The risedronate-treated patients showed an exceptional gain in BMD at LS and especially in FN. Although no new fractures were observed in our series during the 12 months of the study, these gains in BMD and our finding of an improvement in bone remodeling parameters are consistent with a report that risedronate prevented new vertebral fractures in post-menopausal women at high risk16,17. A study of type 2 diabetic women of older age but shorter diabetes duration than our series found that short-term treatment with alendronate did not reduce the fracture rate18. A recent meta-analysis reported that risedronate was the only agent to demonstrate non-vertebral anti-fracture efficacy in more than one trial after more than three years of treatment19.

The two groups commenced the study with different BMD levels, with mostly osteopenic patients undergoing the conventional regimen and osteoporotic patients receiving the risedronate dose. Among the former, BMD loss was arrested after 12 months but there was no significant change in values of BMD at FN or LS. In the risedronate group, there was an increase in bone formation markers (BGP, TRAP and BAP). Together with diabetes duration, these were the factors that determined a better bone mass response at both studied sites in patients with DM-1 who received risedronate for one year.

In contrast to the complication rate of 17% reported in a study of the efficacy of risedronate therapy in vertebra, a rate of only 2.8% was associated with risedronate use in the present study, in all cases gastric disorders (dyspepsia, nauseas, abdominal discomfort) that did not require cessation of risedronate treatment20.

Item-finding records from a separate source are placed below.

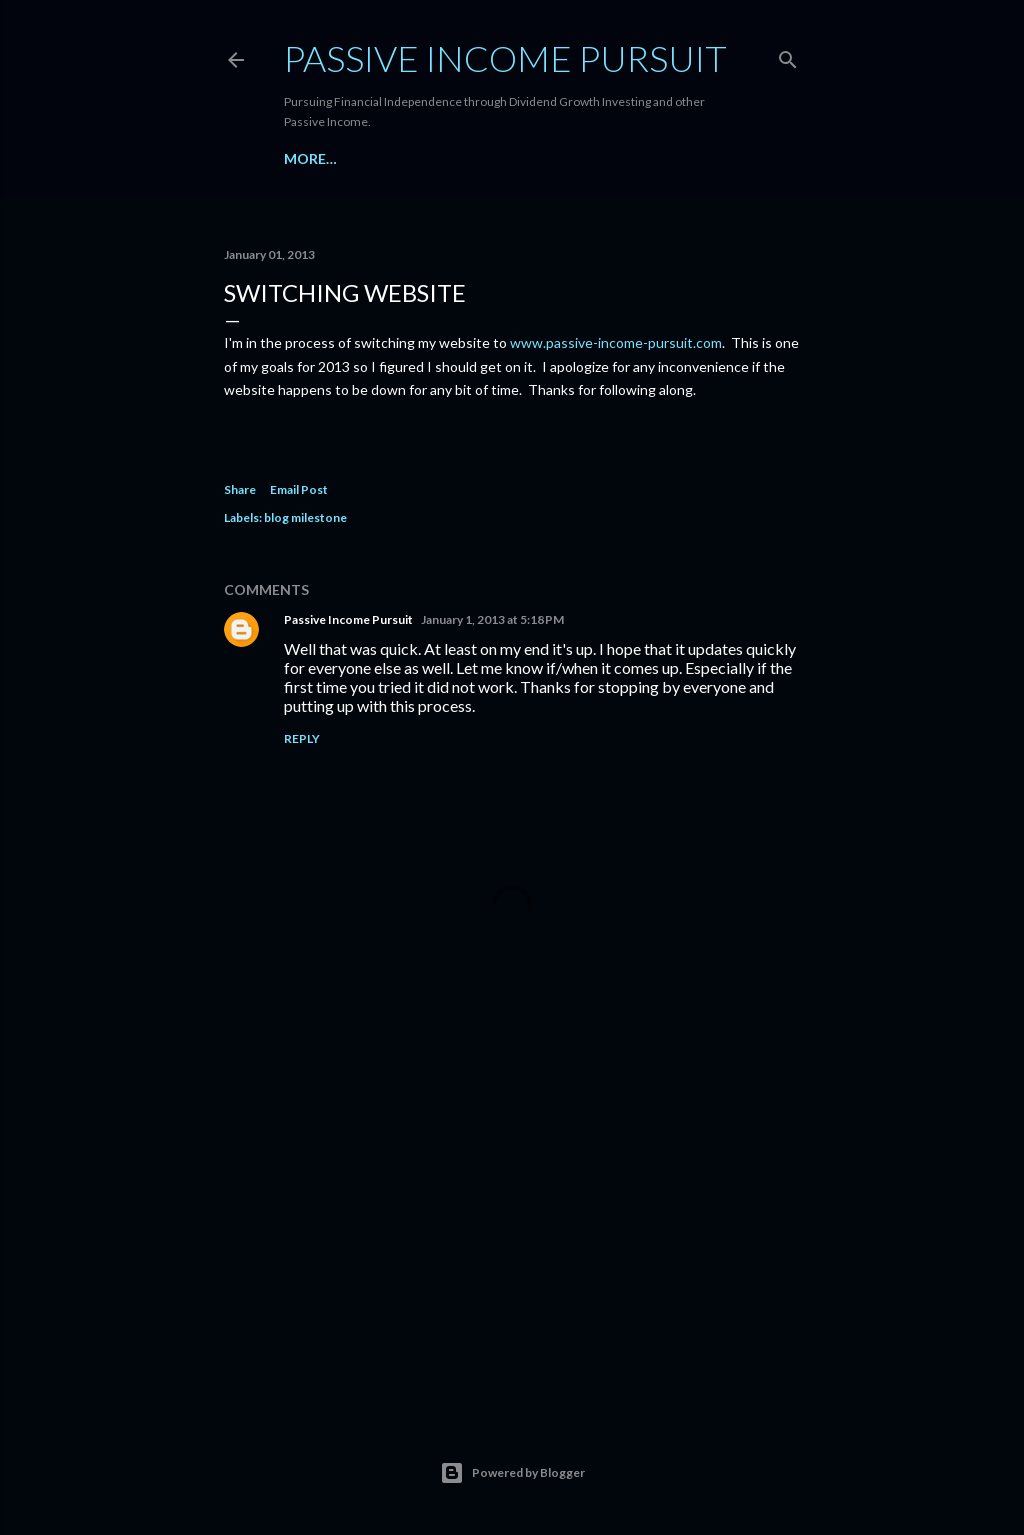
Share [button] (240, 489)
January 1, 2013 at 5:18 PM (492, 619)
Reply (302, 738)
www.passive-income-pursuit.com (616, 342)
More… (649, 158)
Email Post (299, 489)
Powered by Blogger (512, 1473)
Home (306, 158)
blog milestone (305, 517)
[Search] (788, 55)
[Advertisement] (512, 1221)
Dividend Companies (416, 158)
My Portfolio (559, 158)
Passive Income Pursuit (505, 58)
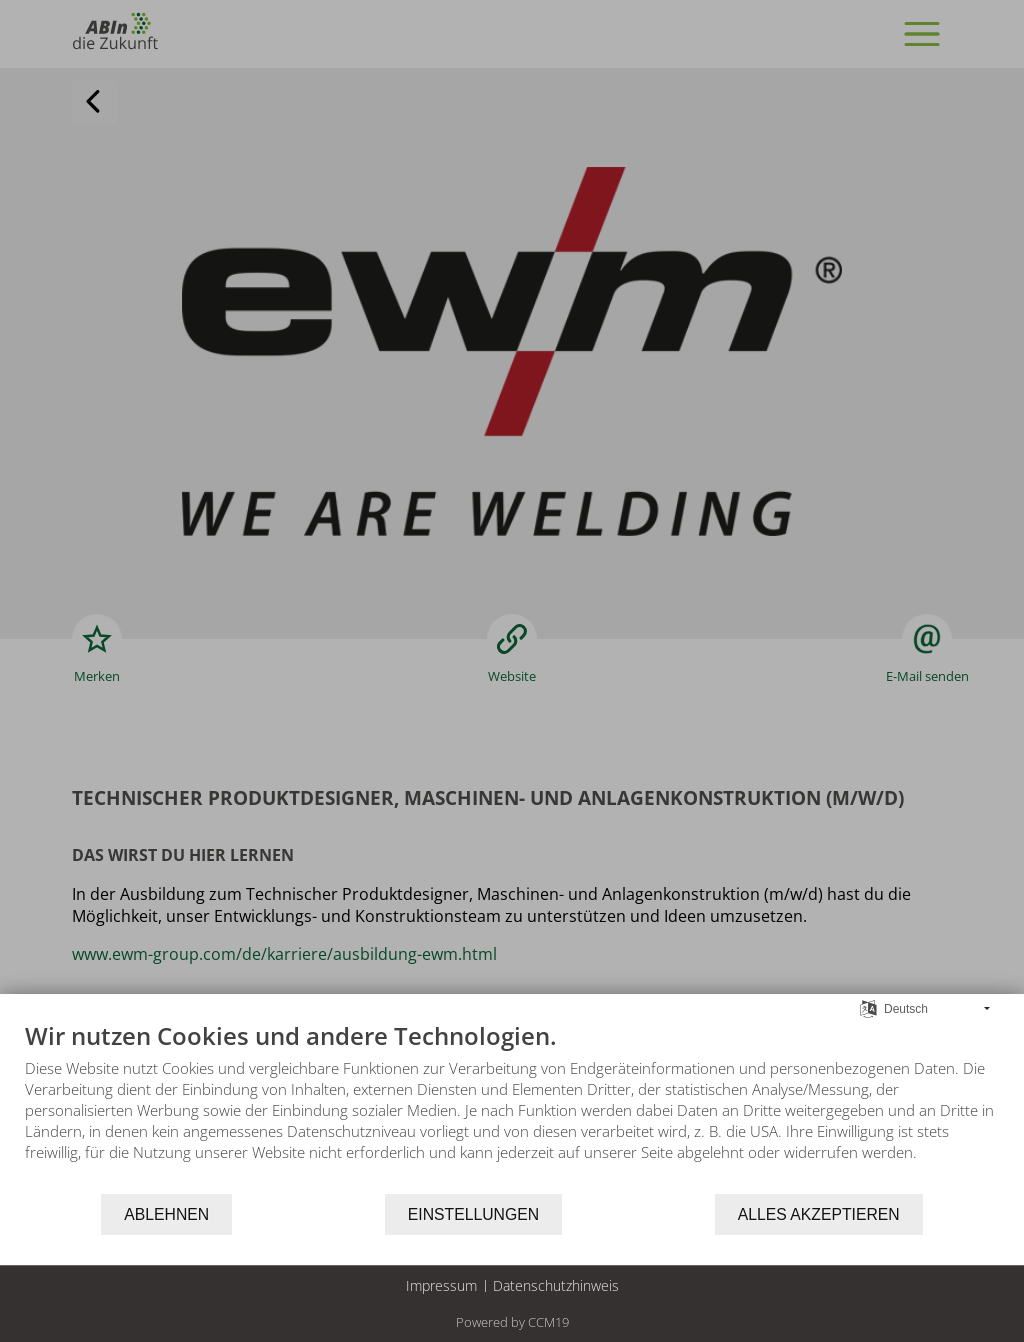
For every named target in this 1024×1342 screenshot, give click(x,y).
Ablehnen (166, 1214)
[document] (512, 1106)
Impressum (441, 1285)
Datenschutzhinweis (556, 1285)
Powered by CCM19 (512, 1322)
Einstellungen (473, 1214)
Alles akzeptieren (819, 1214)
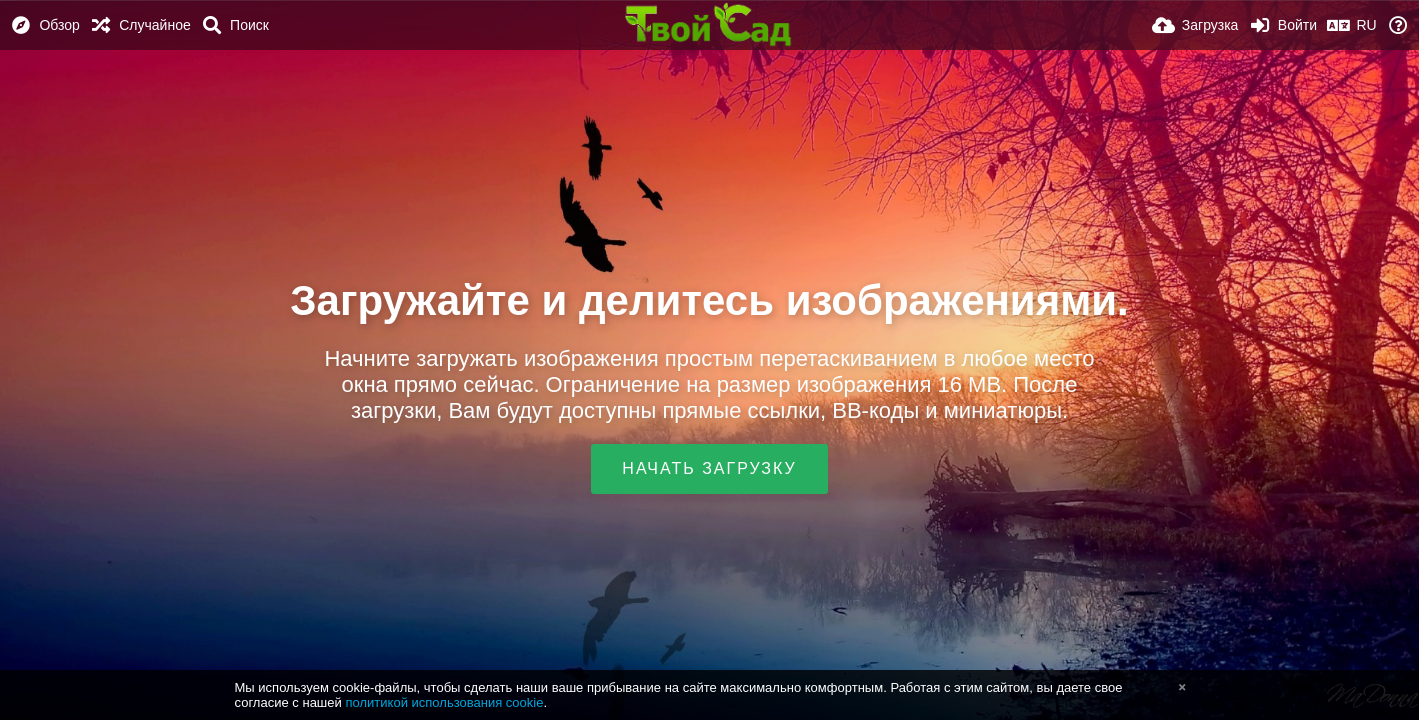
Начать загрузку (709, 468)
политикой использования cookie (444, 702)
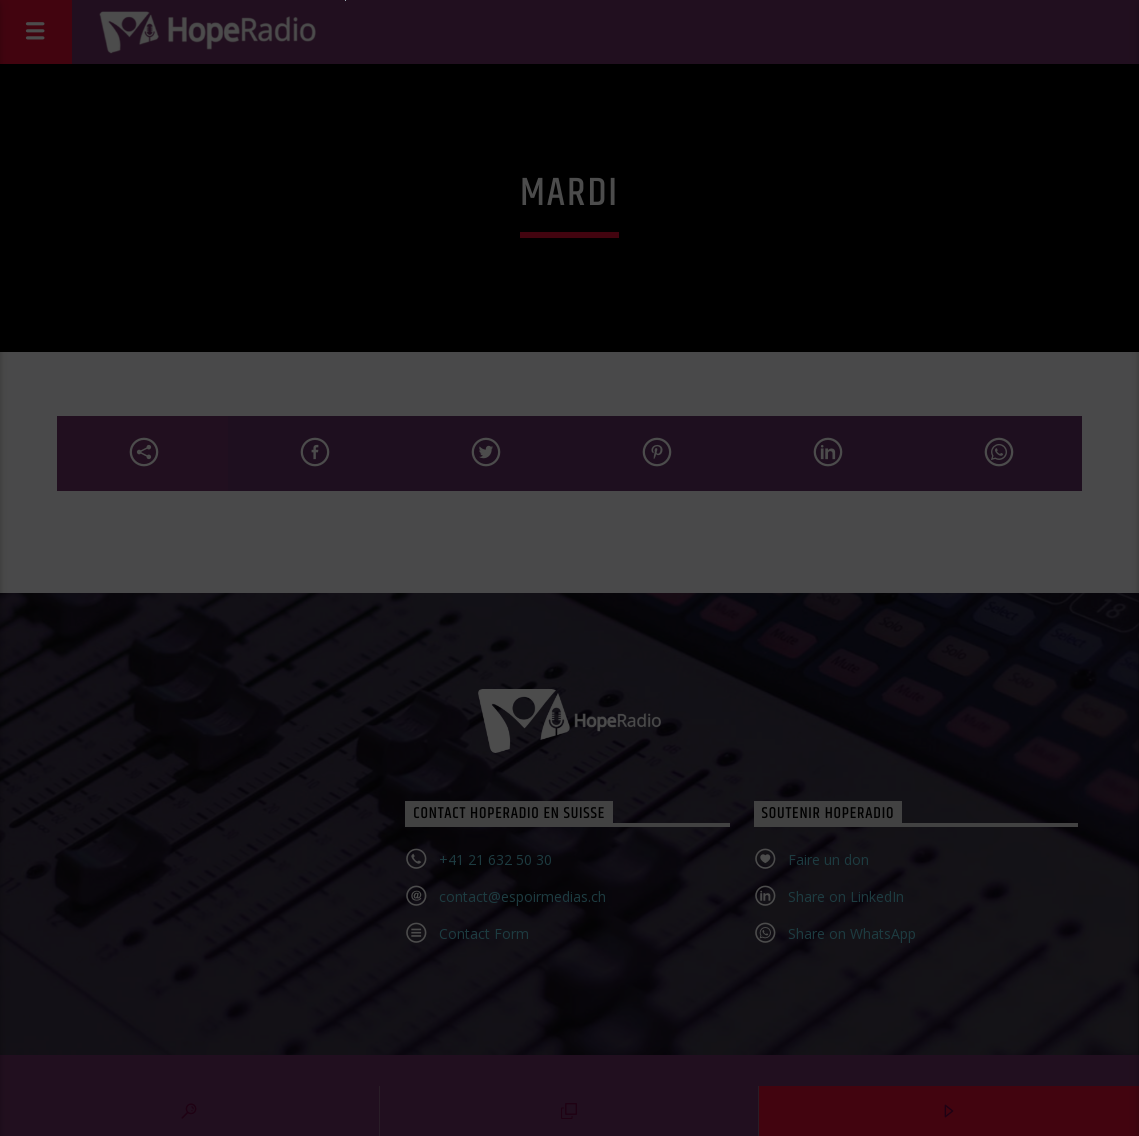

In these patients with a long history of DM-1 and newly diagnosed bone metabolic disease, calcium and vitamin D supplementation prevented further BMD loss, but only the addition of risedronate was able to achieve BMD gain in LS and FN at 6 and 12 months of treatment, with a highly acceptable tolerability profile. The medium-term use of an antiresorptive such as risedronate can improve the BMD of patients with a long history of DM-1 and with micromacrovascular complications. The influence of this treatment was independent of the level of metabolic control.